2010 is in the red, more people watched the Super Bowl than ever before (i.e. unemployment still must be high), the Saints finished with a story book ending to the post-Katrina rollercoaster that New Orleans faced, and the DOW recently cracked below 10,000 for the 1st time in 3 months.
Today, I’m going to dig a little deeper into the Battle of the Beverage Behemoths: Coke (KO) vs. Pepsi (PEP):
Coca-Cola (KO): Still the Real Thing
Earnings: $.66 cents per share compared to $.43 cents per share in the same period a year ago. The consensus analyst estimate was $.66 per share, in-line with expectations.
Revenue increased 5.6% to $7.5 billion from $7.1 billion. Analysts expected revenue of $7.2 billion, an upside surprise for KO.
On the conference call, CEO Muhtar Kent said, “”Compared to this time last year, there’s a lot more clarity in terms of what the consumer is seeing. Not all good, but there’s a lot more clarity.”
Comment: Coca-Cola said it gained market share globally in the non-alcoholic ready-to-drink beverage category for the 10th straight quarter. KO sold 5% more beverages worldwide in its 4th quarter, with stronger sales in China and India. North America saw a 1% decline in case volume, an evident sign the U.S. consumer is still less willing to spend than once before. Coca-Cola is focused on its international growth, as international sales now consist of 75% of total company revenue. KO seems more focused on ‘opening happiness’ in other parts of the world, since North American happiness has experienced a plateau over the past couple years.
PepsiCo (PEP): Super Bowl Dorito Domination
Earnings: $.90 cents per share compared to $.46 cents per share in the same period a year ago. The consensus analyst estimate was $.91 per share, a minor expectation miss for PEP.
Net revenue increased 4.5% to $13.3 billion from $12.7 billion. PepsiCo positively nudged analyst expectations of $13.26 billion.

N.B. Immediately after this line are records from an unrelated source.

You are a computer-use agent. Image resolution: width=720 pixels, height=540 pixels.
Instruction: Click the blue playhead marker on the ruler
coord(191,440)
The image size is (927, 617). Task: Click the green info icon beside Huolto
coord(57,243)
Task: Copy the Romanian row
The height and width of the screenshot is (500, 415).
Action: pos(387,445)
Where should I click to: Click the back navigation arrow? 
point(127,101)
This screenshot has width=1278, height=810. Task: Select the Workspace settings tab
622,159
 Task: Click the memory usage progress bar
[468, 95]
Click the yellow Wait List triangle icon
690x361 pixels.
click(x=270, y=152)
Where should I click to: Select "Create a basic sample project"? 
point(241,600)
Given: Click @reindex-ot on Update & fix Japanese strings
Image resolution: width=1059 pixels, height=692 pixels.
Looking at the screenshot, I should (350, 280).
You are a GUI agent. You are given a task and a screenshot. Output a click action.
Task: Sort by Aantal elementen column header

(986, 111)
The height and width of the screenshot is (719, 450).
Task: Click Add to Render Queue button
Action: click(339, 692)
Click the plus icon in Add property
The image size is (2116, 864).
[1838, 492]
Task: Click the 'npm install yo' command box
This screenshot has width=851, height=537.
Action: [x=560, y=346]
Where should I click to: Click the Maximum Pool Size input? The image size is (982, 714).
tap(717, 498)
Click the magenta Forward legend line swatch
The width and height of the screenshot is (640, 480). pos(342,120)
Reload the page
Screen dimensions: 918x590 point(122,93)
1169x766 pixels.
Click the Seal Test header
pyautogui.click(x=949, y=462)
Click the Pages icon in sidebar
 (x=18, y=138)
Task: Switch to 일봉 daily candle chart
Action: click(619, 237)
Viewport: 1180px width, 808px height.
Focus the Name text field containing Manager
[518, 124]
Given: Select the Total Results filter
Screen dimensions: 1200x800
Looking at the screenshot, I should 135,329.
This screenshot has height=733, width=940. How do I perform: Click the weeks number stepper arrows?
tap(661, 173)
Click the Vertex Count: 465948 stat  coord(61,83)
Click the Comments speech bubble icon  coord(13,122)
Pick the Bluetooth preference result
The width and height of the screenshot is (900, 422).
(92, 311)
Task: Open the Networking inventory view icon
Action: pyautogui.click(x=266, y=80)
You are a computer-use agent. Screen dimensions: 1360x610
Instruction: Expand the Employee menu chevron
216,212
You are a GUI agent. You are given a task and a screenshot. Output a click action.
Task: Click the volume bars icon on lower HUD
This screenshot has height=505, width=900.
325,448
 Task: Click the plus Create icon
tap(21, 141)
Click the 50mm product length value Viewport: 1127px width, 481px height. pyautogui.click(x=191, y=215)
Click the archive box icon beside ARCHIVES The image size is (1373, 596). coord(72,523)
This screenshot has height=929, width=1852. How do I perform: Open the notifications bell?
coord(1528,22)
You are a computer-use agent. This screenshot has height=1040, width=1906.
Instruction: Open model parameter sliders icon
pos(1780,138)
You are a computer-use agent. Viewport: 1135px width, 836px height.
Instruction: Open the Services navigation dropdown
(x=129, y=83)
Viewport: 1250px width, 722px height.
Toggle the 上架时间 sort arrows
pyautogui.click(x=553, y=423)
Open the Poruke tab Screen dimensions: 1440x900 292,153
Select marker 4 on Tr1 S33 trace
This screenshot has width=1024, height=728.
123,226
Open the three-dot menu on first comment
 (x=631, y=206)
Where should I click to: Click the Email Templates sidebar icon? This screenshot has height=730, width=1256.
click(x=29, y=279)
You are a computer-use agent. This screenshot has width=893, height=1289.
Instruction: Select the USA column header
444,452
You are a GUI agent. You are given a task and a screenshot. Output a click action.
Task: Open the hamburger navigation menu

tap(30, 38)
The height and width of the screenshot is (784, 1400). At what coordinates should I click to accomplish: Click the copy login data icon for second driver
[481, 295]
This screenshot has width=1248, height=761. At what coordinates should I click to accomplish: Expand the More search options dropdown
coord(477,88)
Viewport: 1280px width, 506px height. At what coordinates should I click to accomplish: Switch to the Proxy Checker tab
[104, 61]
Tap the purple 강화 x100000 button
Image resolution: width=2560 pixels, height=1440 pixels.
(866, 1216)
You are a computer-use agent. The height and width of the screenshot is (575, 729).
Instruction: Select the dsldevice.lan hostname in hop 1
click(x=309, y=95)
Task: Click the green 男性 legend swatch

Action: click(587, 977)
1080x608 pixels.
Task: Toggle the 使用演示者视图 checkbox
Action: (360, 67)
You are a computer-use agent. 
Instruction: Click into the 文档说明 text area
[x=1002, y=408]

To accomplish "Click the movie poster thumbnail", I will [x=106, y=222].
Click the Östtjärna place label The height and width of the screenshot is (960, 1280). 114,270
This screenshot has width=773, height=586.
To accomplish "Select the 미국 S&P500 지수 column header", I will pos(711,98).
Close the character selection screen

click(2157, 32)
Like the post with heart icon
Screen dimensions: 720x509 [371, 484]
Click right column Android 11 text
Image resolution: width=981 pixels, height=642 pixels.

Comment: The true winner of cheers and laughter during the Super Bowl commercial showdown clearly goes to ‘Keep Yo Hands off my Momma and my Doritos.’ The post-game commercial buzz is still lingering the Doritos commercial, and the sign of a true win for PEP’s Super Bowl investment. Today’s quarterly earnings release proved PepsiCo’s snacks business to be a major catalyst for growth. Like Coca-Cola, the reiterated theme from PEP management was a focus on accelerating growth in developing, overseas markets since PepsiCo’s North American beverage revenue also declined. On a bright note, PepsiCo forecasted an 11-13% growth rate for core constant currency Earnings per Share for fiscal 2010. As PepsiCo hopes to complete the $7.8 billion acquisition of its two largest bottlers by the end of the month, patience will pay you with more clarity into PEP’s future numbers.
The markets are displaying heavy volume down days, an ominous sign that the recent ‘Great Recession’ bear market rally is no longer dancing, but wobbling with shaky legs. Capital preservation is never a losing a proposition during turbulent times like these.
Coke (KO) or Pepsi (PEP)? Who do you think won the battle of Super Bowl Ads?
Disclosure: No positions in the stocks mentioned.